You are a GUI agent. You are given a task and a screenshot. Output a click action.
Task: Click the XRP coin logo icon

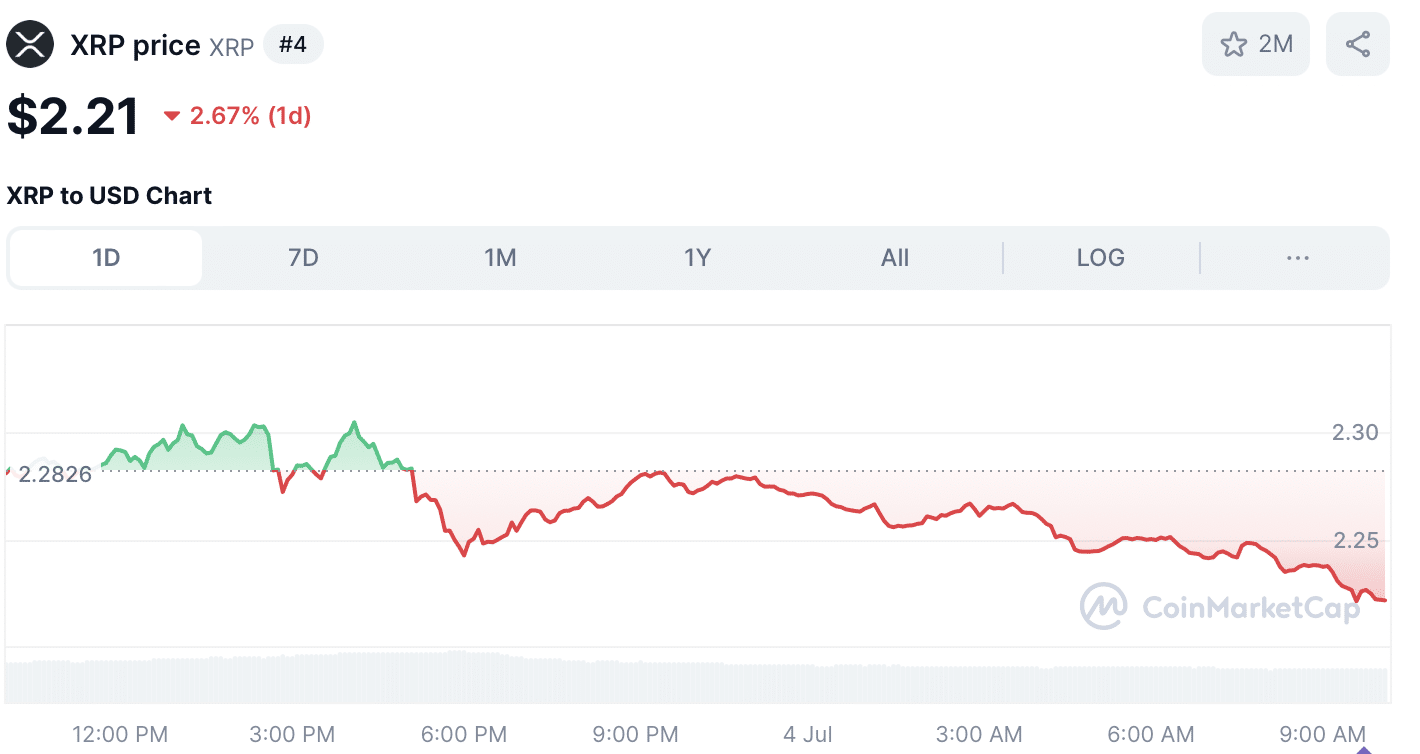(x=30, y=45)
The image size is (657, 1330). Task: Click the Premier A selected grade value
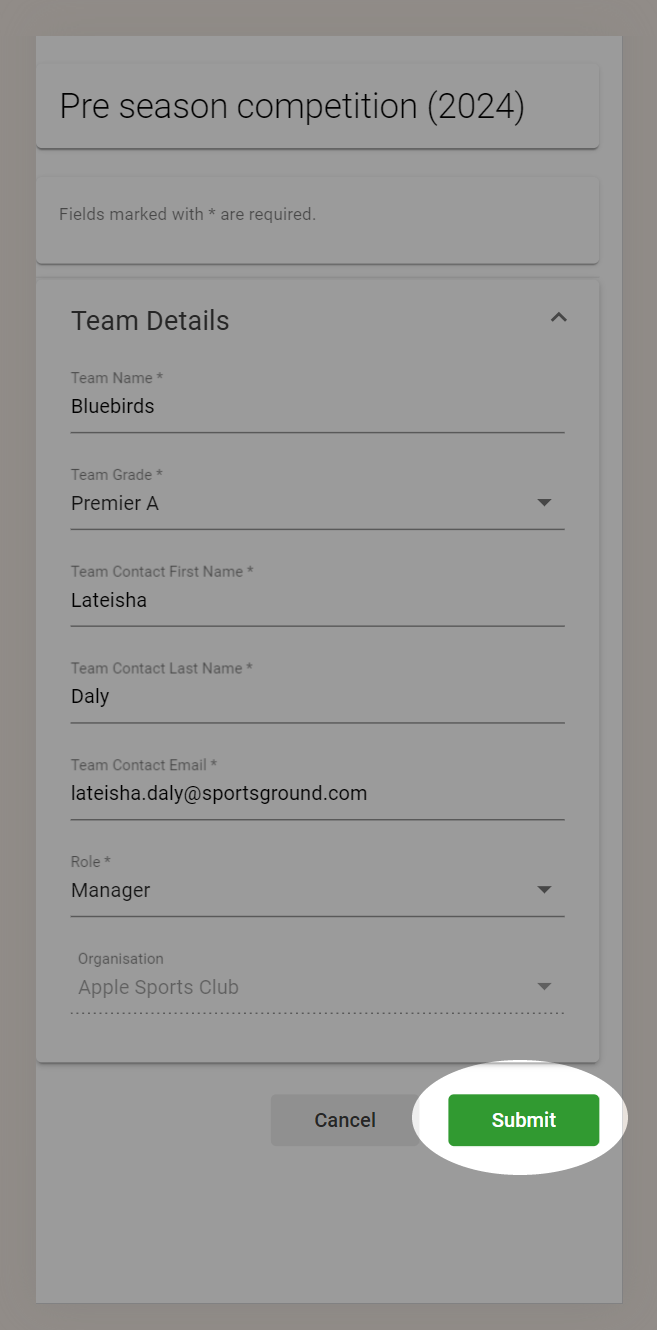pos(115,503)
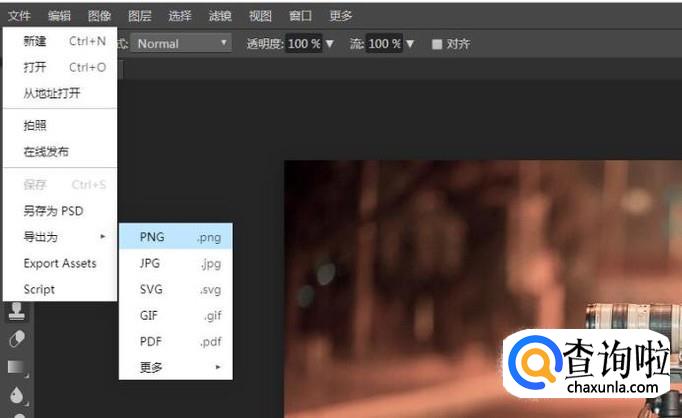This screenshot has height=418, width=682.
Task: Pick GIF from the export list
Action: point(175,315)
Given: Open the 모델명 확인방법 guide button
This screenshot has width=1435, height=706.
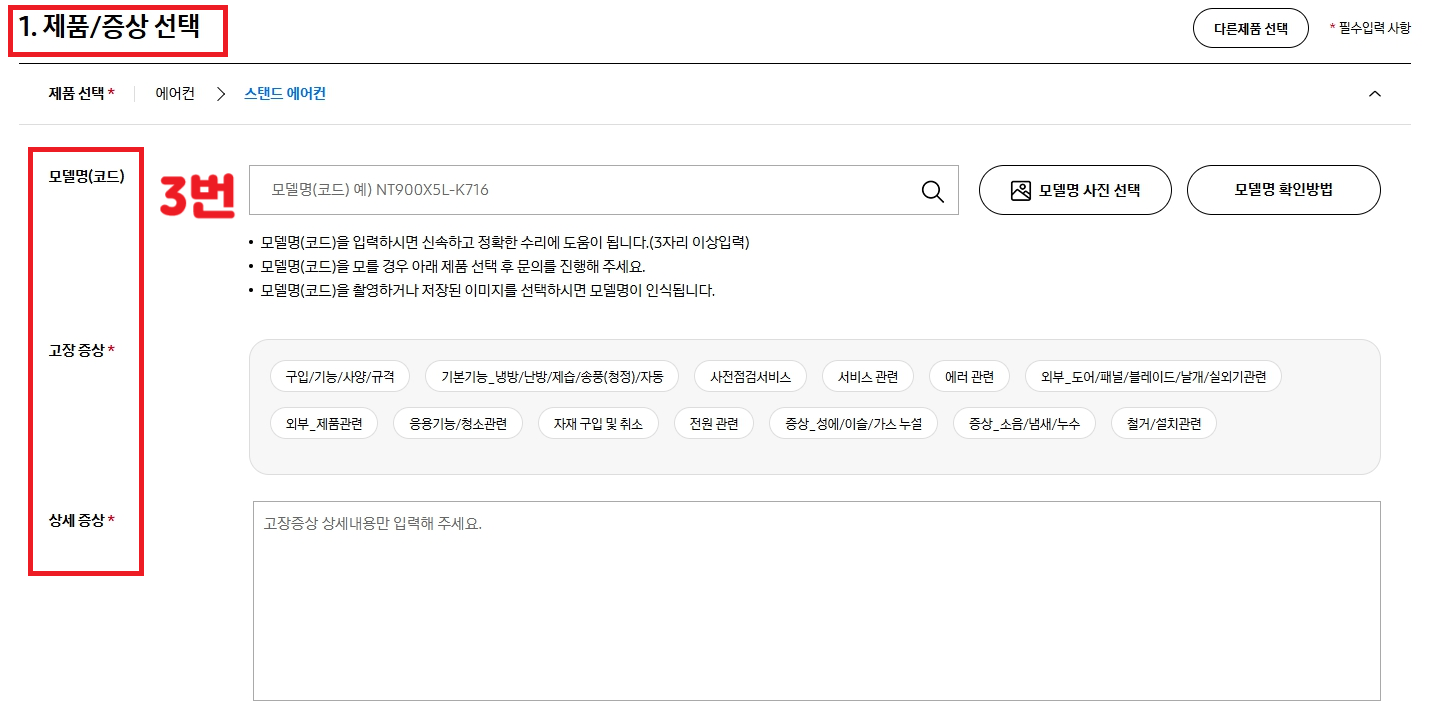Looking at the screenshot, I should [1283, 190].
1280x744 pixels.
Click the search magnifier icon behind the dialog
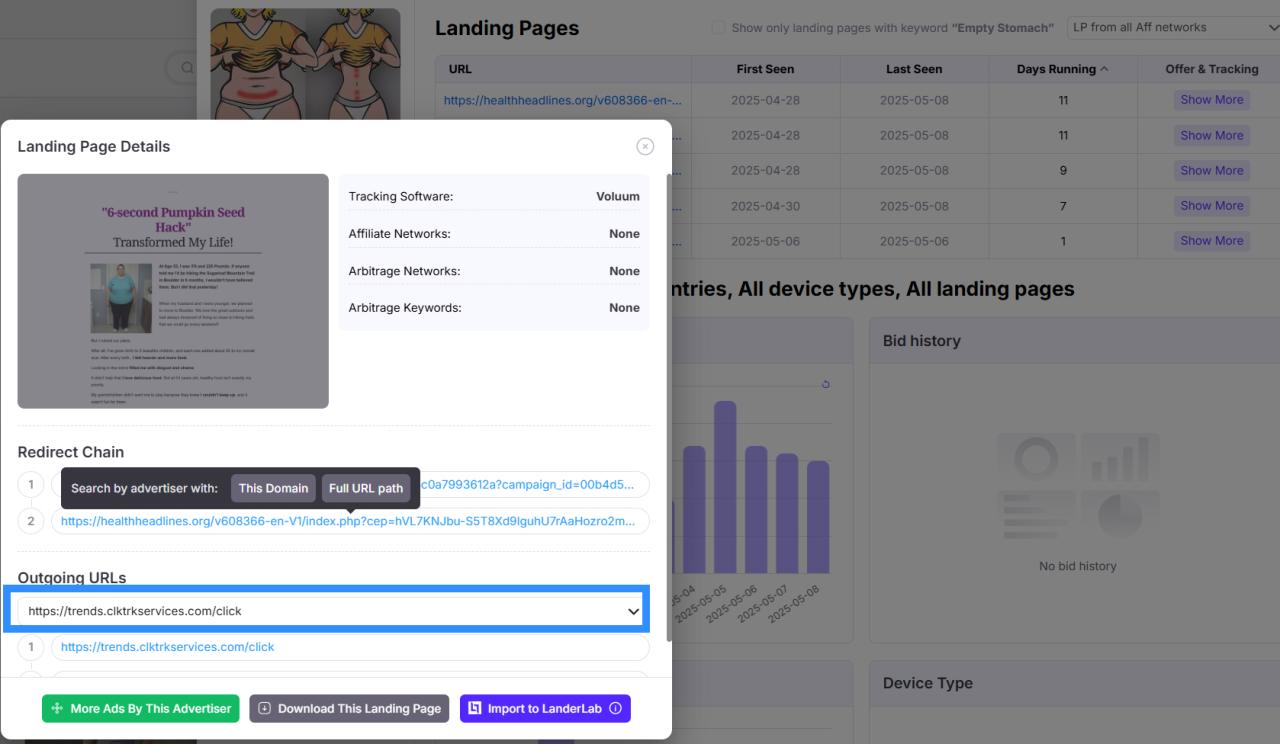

■ ■ ■ ■ ■ ■ ■

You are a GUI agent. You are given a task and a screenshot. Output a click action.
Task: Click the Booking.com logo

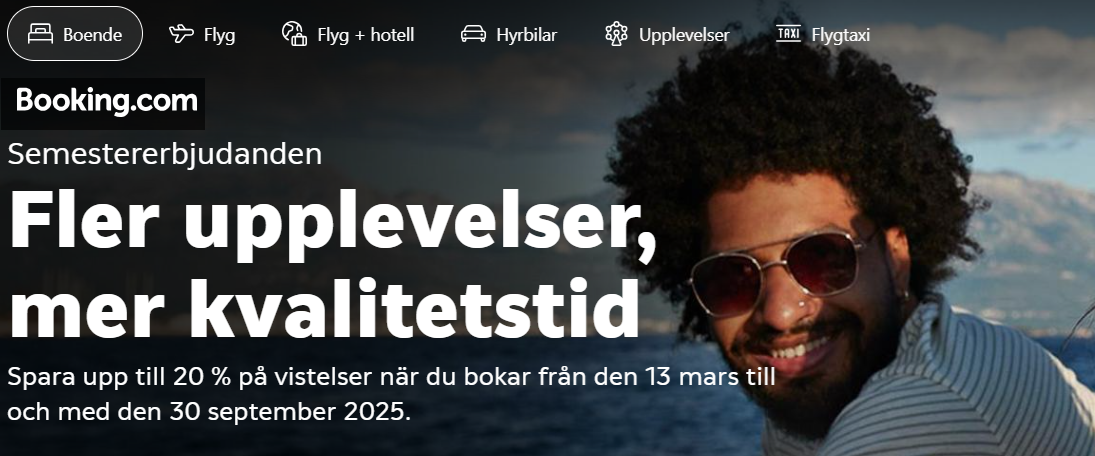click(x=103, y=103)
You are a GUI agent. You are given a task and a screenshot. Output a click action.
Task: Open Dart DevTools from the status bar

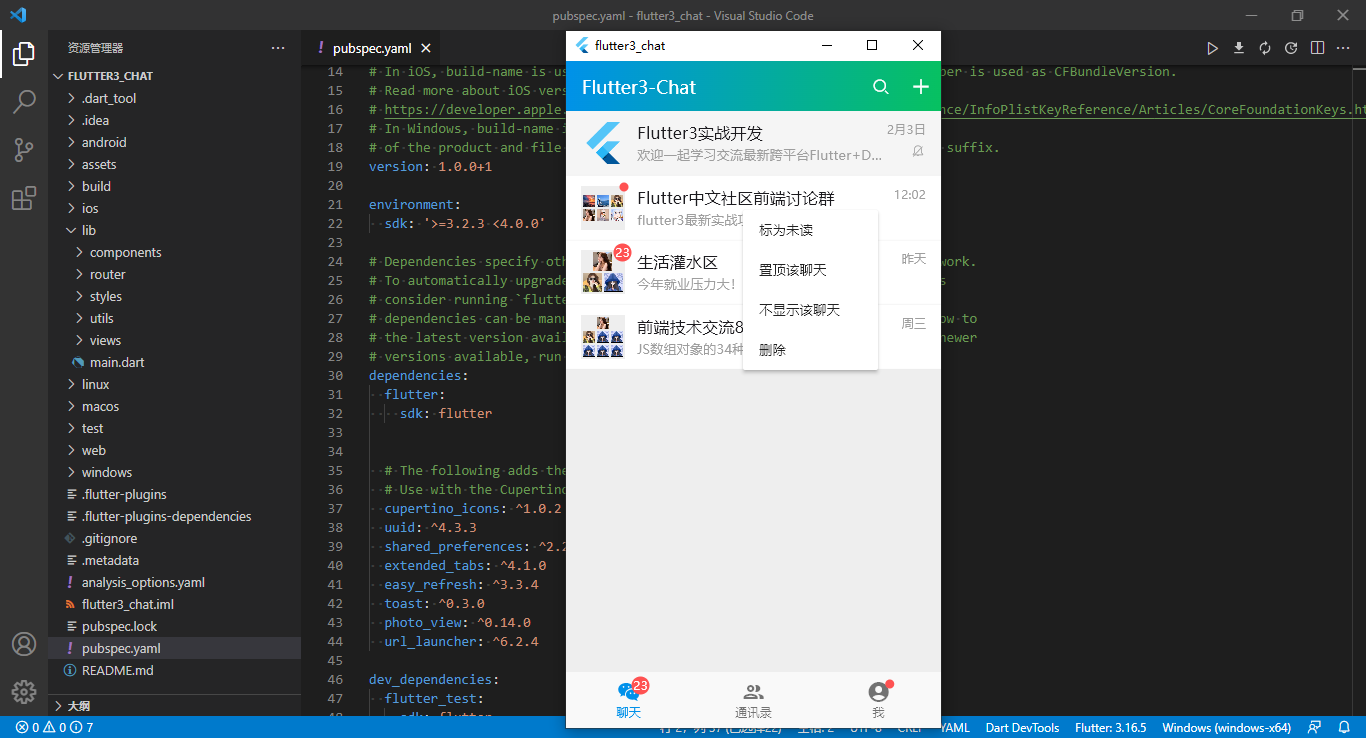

■ ■ ■ ■ ■ ■ ■

Assignment:
Look through the material above. Transcribe exactly the lines between the ones with "This screenshot has width=1435, height=706." and "Click the search", inclusive, and keep pictures out.

Output of the task:
This screenshot has width=1435, height=706.
Looking at the screenshot, I should [1283, 190].
1280x744 pixels.
Click the search magnifier icon behind the dialog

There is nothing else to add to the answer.